Do you know, when we poll up to the PC in La R in September, with the senior bro as baggage, we'll be in there again and I will have yet another pizza to assuage the hunger that will by then be gnawing at my guts after the drive from Roscoff, (notwithstanding sandwiches we expect to take on board for consumption en route)? Yes I will. (Mrs Melling might have pasta) We've eaten pizzas there -- lots!

Don't worry, I am not now going to start waxing lyrical about every pizza we had on this summer trip. There isn't enough space here and anyway my vocabulary could not do justice to the variety of toppings…Neither did I take notes on the pizzas we consumed, although I can remember a number of them quite well, particularly the Sablet ones; they are impressed upon my mind. Hussein makes them and makes them fast.

Actually I really just wanted to get round to telling you that this summer we seemed on occasion to be entering the very oven in which the pizzas we ate had been baked…  In other words in was too damned hot. Got there! At last!! You might have experienced something similar I imagine.

I refer you to the terrace thermometer at 1Rue FB on 28 June as proof. Bear in mind the device is in the coolest and shadiest corner and you will realise that the 39.5°C represents a considerably higher heat on the terrace proper. Down the A9 a few miles (sorry, kilometres) a village weather station was registering France's all time record at 46°C. It was really jolly warm. I realise that fans of Fahrenheit will prefer the conversion I have included in the snap, lower left, our thermometer can do either. And fans are all we had to try to parry the heat, whilst our friends here all seem to be minded to install air con, not realising, of course, that such devices simply add to global warming (and therefore the need for air con). Far better not to be where the heat is, if one can so organise one's life.

I held on to the conviction that such heat must ultimately lead to commensurate thunderstorms, and the title picture shows the apparent approach of such an episode. But it just never happened, at least, not while we were in residence. We had one wet day only and a couple of sharp showers. My fondness for rain was up to maximum revs!

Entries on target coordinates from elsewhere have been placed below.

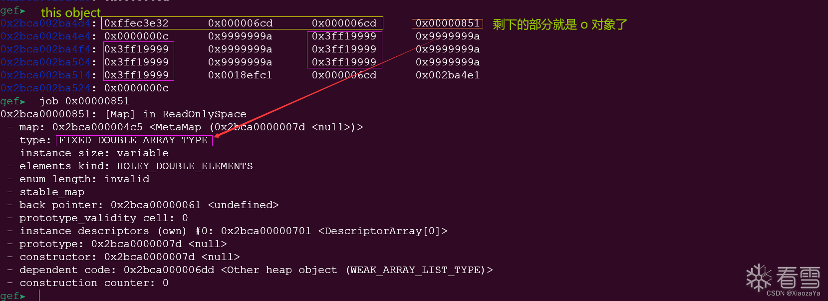The height and width of the screenshot is (301, 828).
Task: Click the Kanxue snowflake logo watermark
Action: pos(759,277)
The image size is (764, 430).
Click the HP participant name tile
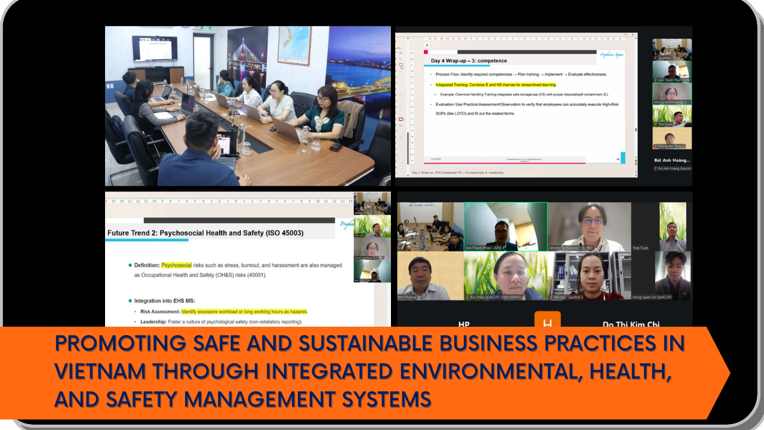(x=464, y=324)
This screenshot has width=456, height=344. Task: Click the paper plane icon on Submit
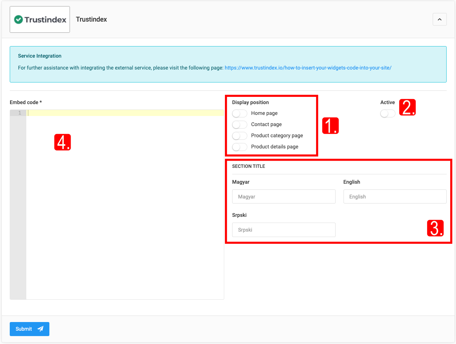40,329
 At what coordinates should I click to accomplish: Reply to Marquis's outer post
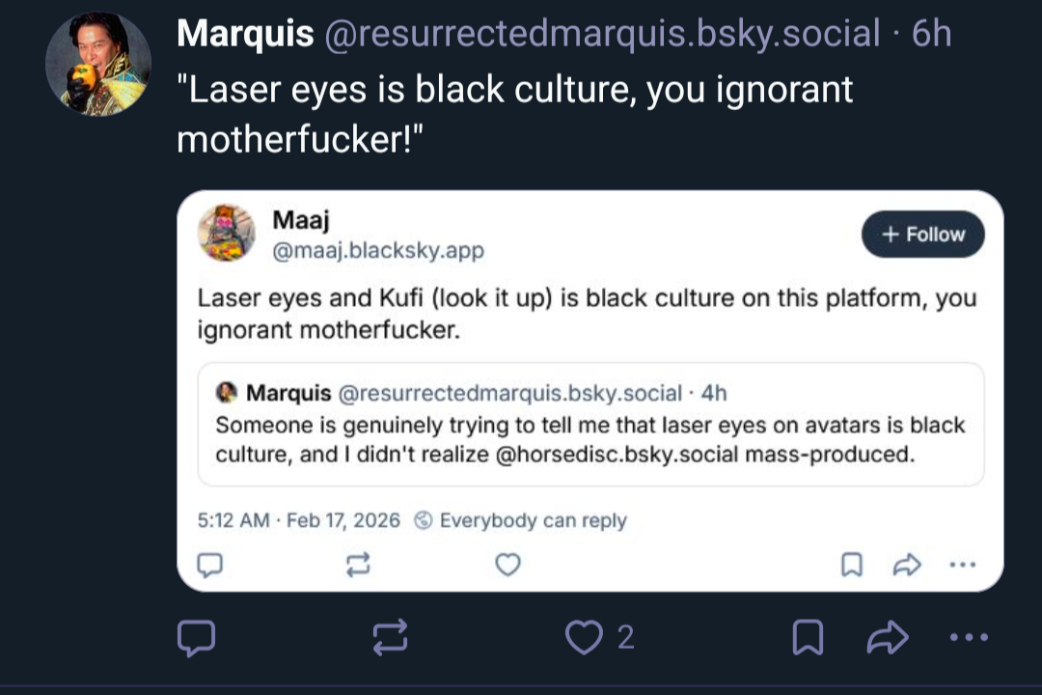coord(197,637)
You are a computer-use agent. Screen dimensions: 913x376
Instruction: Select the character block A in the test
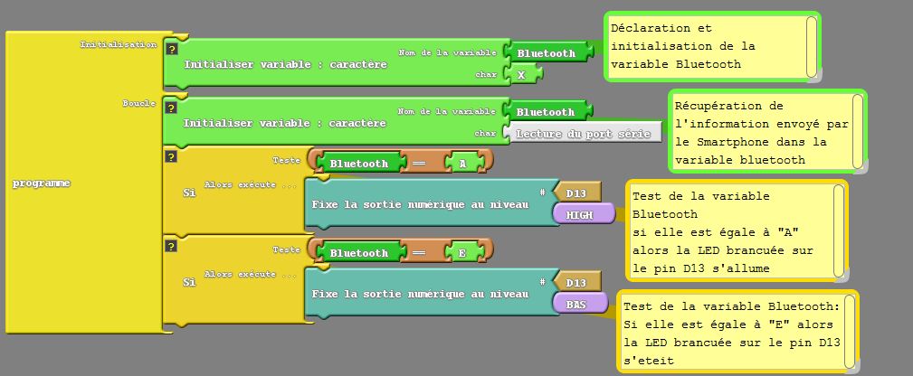[x=462, y=164]
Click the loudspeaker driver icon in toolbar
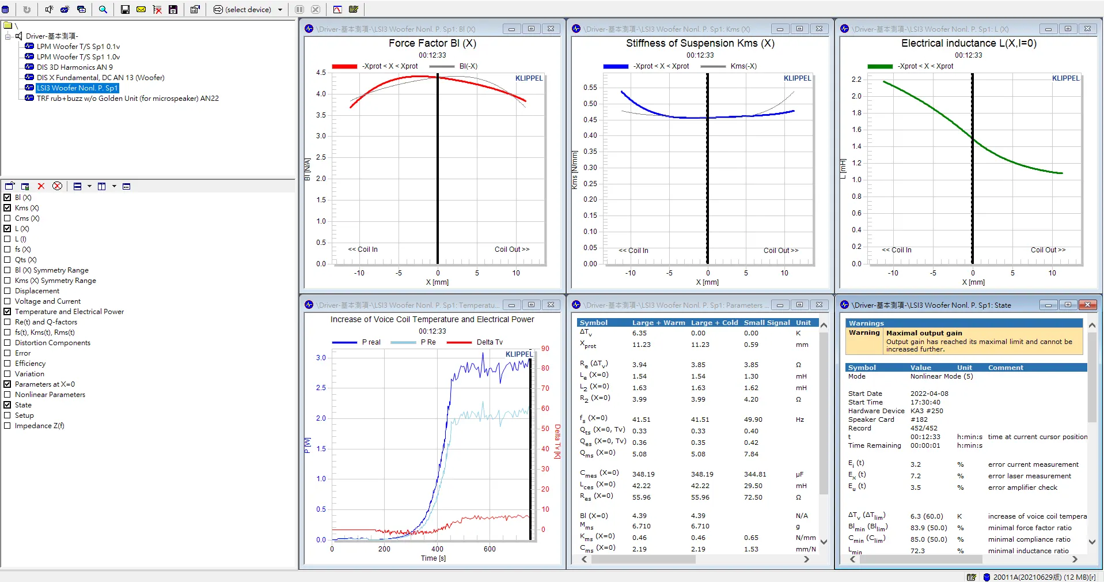Screen dimensions: 1104x582 [49, 9]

We struggled to the bar on at least three occasions where the mist sprayers were working non-stop to cool the customers and stayed to have Hussein's pizzas, and very good they are too. We took pizzas home aussi (we struggled to the bar on several occasions and did not have pizzas;  and we did not have pizzas on any visits to L'as de Coeur where the menu du jour or a la carte prevailed, despite their reputation for top flight pizzas). We also ate a fine pizza at the usual place in Buis Les Baronnies, on one of our brave trips out after visiting the blooming lavender to the north of Sainte Jalle. One of best days out actually. Fragrant. See below.

Heat, light, fragrance and pizzas and a close encounter with the Tour de France (and as ever some good conversations into the sweltering nights); that was Summer 2019.  Another post anon!